La justicière et le juste

Obéir aux lois n’est pas toujours une chose logique. Certaines, de toute évidence, sont contraires aux valeurs fondamentales. Une loi peut être légale mais illégitime. La justice humaine bafoue souvent la justice sociale, celle supra-humaine. Quelle loi faut-il respecter alors? Antigone, dans son combat, nous dit que seule la loi justifiable,  fondée sur les libertés inaliénables de l’être, conforme aux lois naturelles inhérentes à la personne humaine méritent le respect, l’obeïssance des hommes. D’où une attitude justicière. Si socrate, le juste par excellence, refuse d’enfreindre une loi à cause de sa légalité, ce dernier développe une idée supercifielle de la notion de justice, un homme n’impose pas ses caprices aux autres membres du corps social par le prétexte de la légalité d’une loi, car s’il faut sacrifier sa liberté individuelle, il est nécessaire que ce soit au nom de son bien être dans le collectif et, surtout, quand de telle décision est teintée de préjugés, de sexisme, le devoir de désobéir s’impose.
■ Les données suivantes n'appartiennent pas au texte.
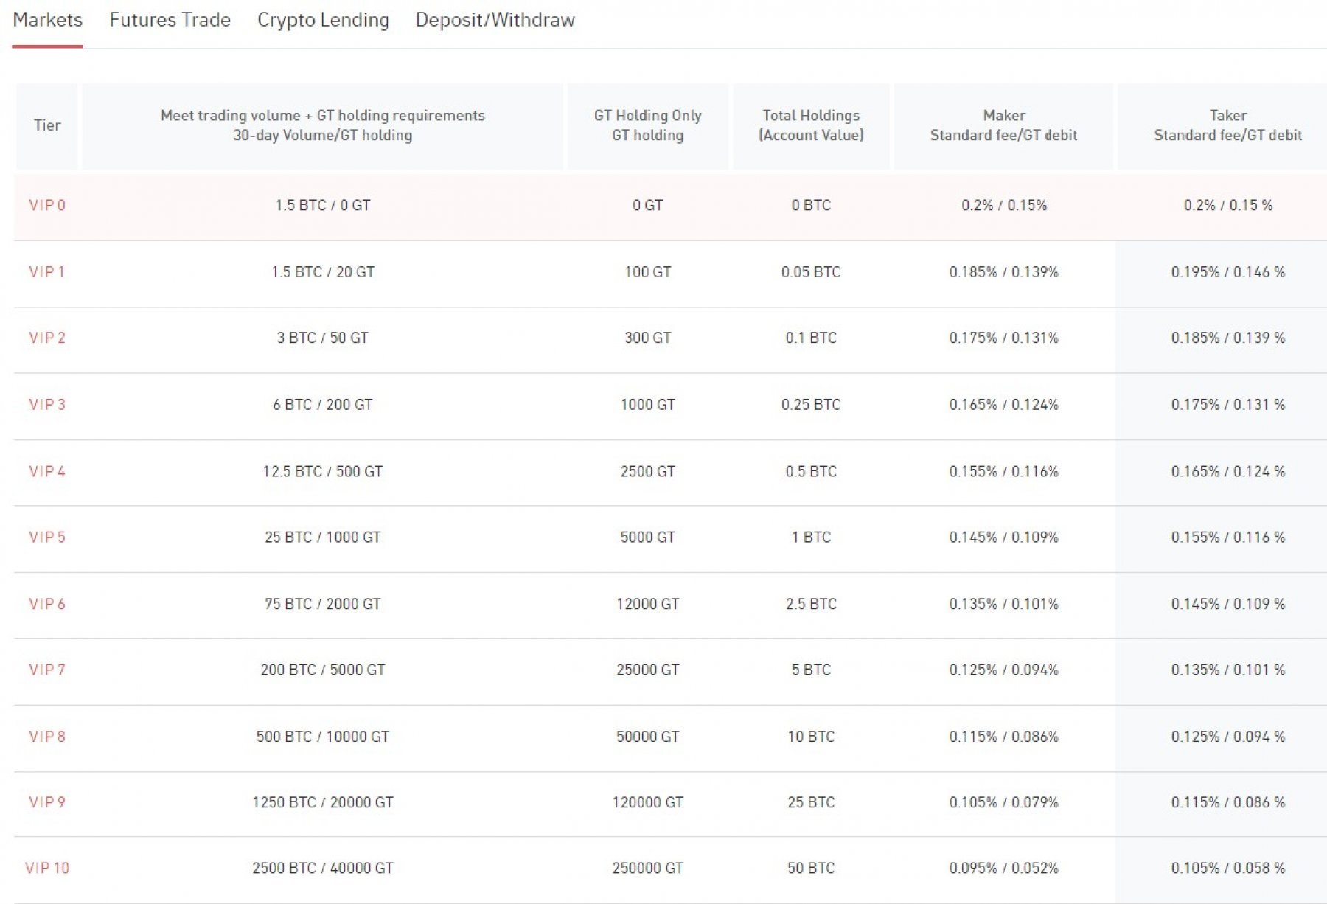Select the VIP 2 tier row label
This screenshot has height=904, width=1327.
coord(47,338)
La place du machisme dans la traine du drame.

Le roi dans sa réflexion, face à l’évidence de sa dérive, se justifie de ne pas céder face à une femme, ce serait de son avis la preuve d’une grande faiblesse. Un mauvais précedent. La loi sort de la bouche du souverain, il ne cède point face aux hommes, voire aux femmes, soutient ce dernier. Il faut confirmer la sentence. Devoir de virilité!
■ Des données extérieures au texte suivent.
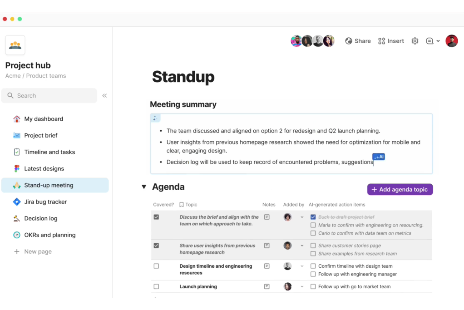Open Added by dropdown for Launch planning
This screenshot has height=310, width=464.
click(x=302, y=286)
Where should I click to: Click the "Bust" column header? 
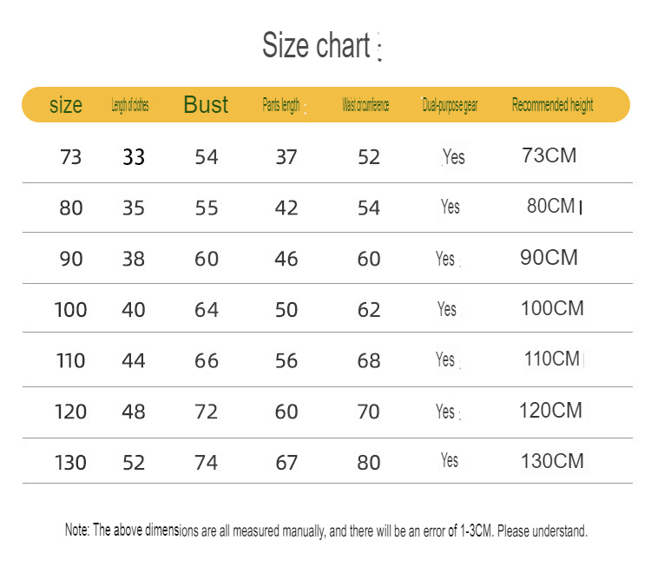coord(206,105)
Le plaisir du texte, le drame pour dire la vie

D’une écriture splendide, le drame est raconté avec douceur, chaque mot apporte son soleil et semble tenir la main du lecteur pour le conduire vers des beaux paysages intérieurs; le coeur de l’homme et ses côtés sombres sont exposés avec sagacité. Les mots ont l’air des caméras saisissant l’image de l’âme en détresse dans un écrit où divinités et humains sont des pièces sur un même échiquier. Le jeu, au destin! Ce texte, venu de l’antiquité grecque, sous la plume de Sophocle, reste une ébauche de desobéissance civile fondamentale, la première goutte qui fait pousser l’arbre de la rebellion. Faut-il se soumettre aux désirs des autres tranformés en lois?  Quelle serait donc la vraie source de la loi, la volonté des hommes ou les inaliénables libertés fondamentales de l’être? De quoi dépend la validité d’une norme?